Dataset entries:

== Segment start ==

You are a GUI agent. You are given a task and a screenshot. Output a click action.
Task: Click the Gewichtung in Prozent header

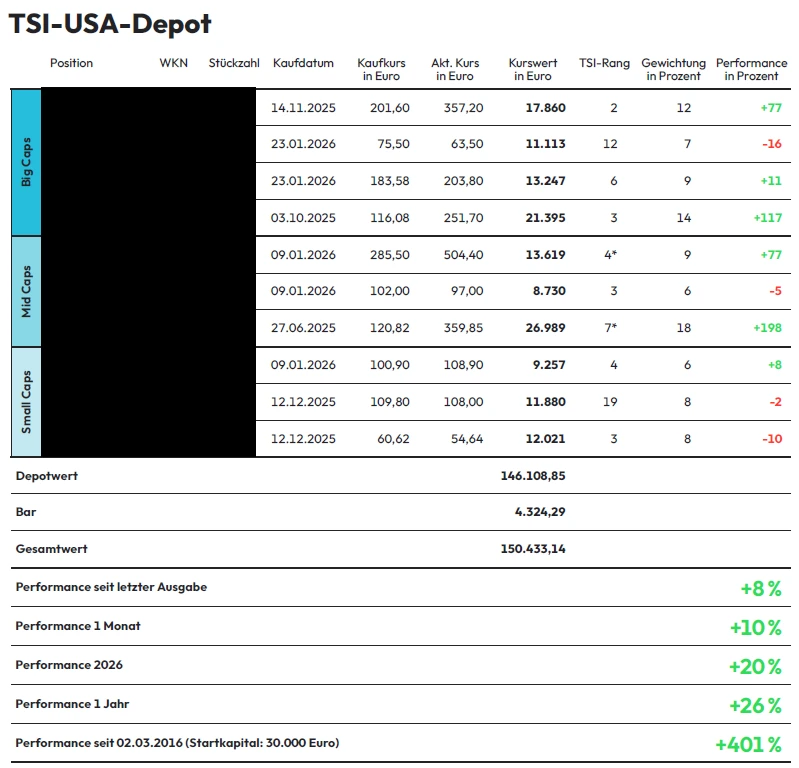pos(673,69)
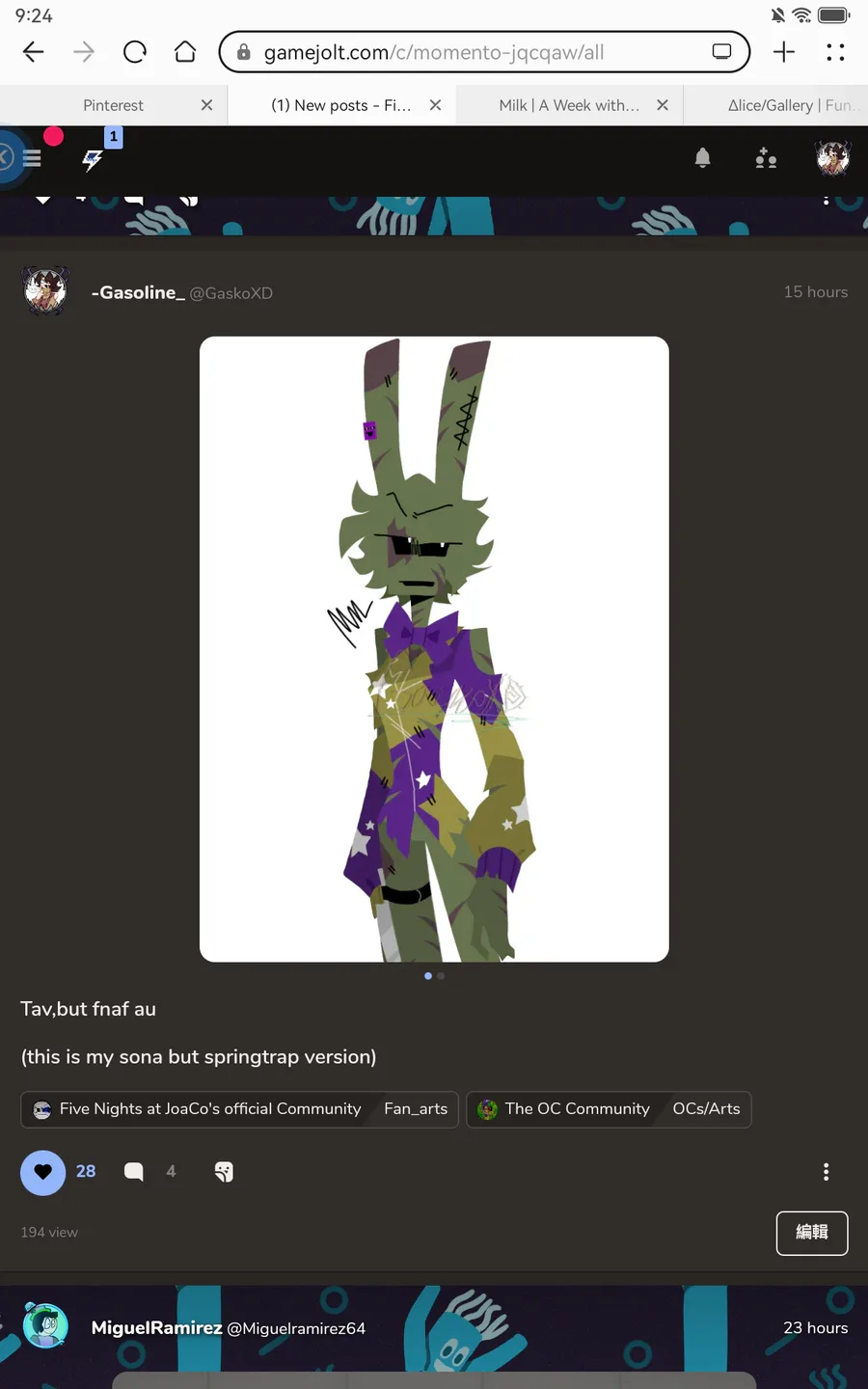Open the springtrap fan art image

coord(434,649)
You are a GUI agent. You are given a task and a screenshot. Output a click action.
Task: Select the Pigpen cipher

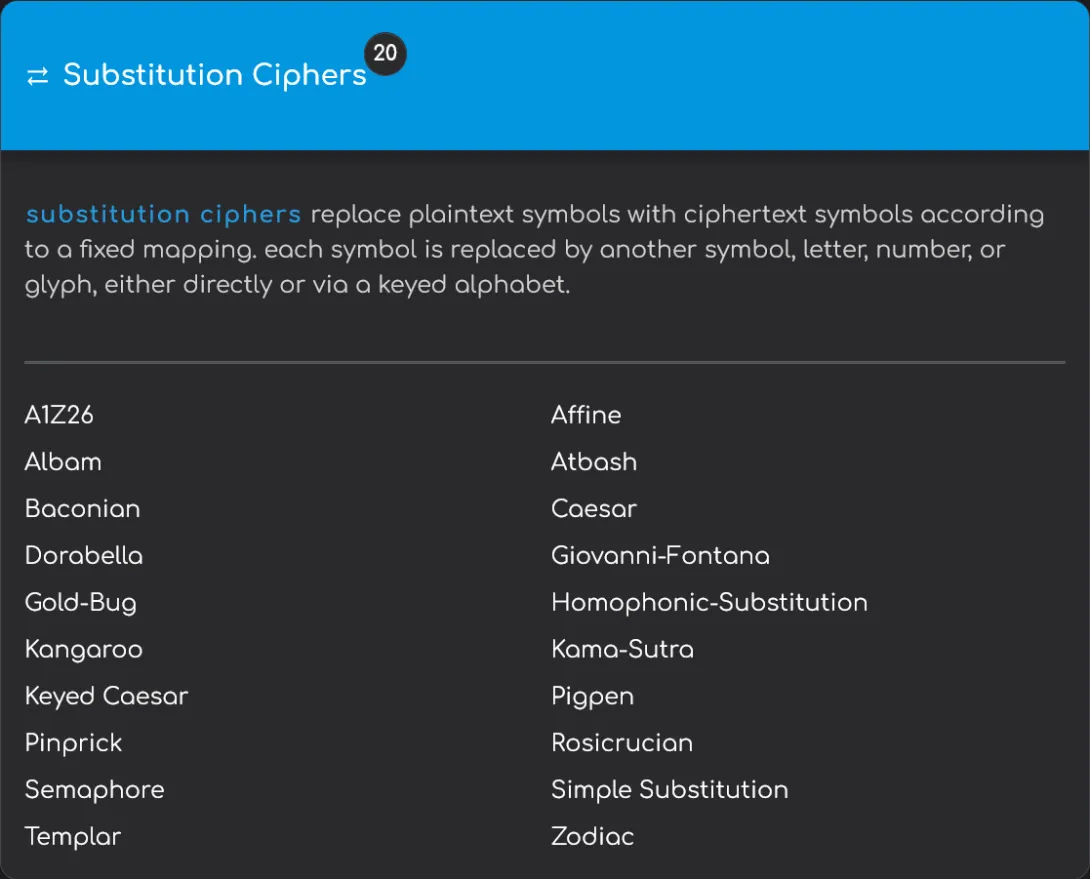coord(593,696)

== Segment end ==

** What to produce **
Restate the data word for word and exclude every picture.

** Task response **
You are a GUI agent. You are given a task and a screenshot. Output a click action.
Task: Click the Gewichtung in Prozent header

pos(673,69)
Open the springtrap fan art image

coord(434,649)
You are a GUI agent. You are given a task and a screenshot. Output a click action.
Task: Select the Pigpen cipher

coord(593,696)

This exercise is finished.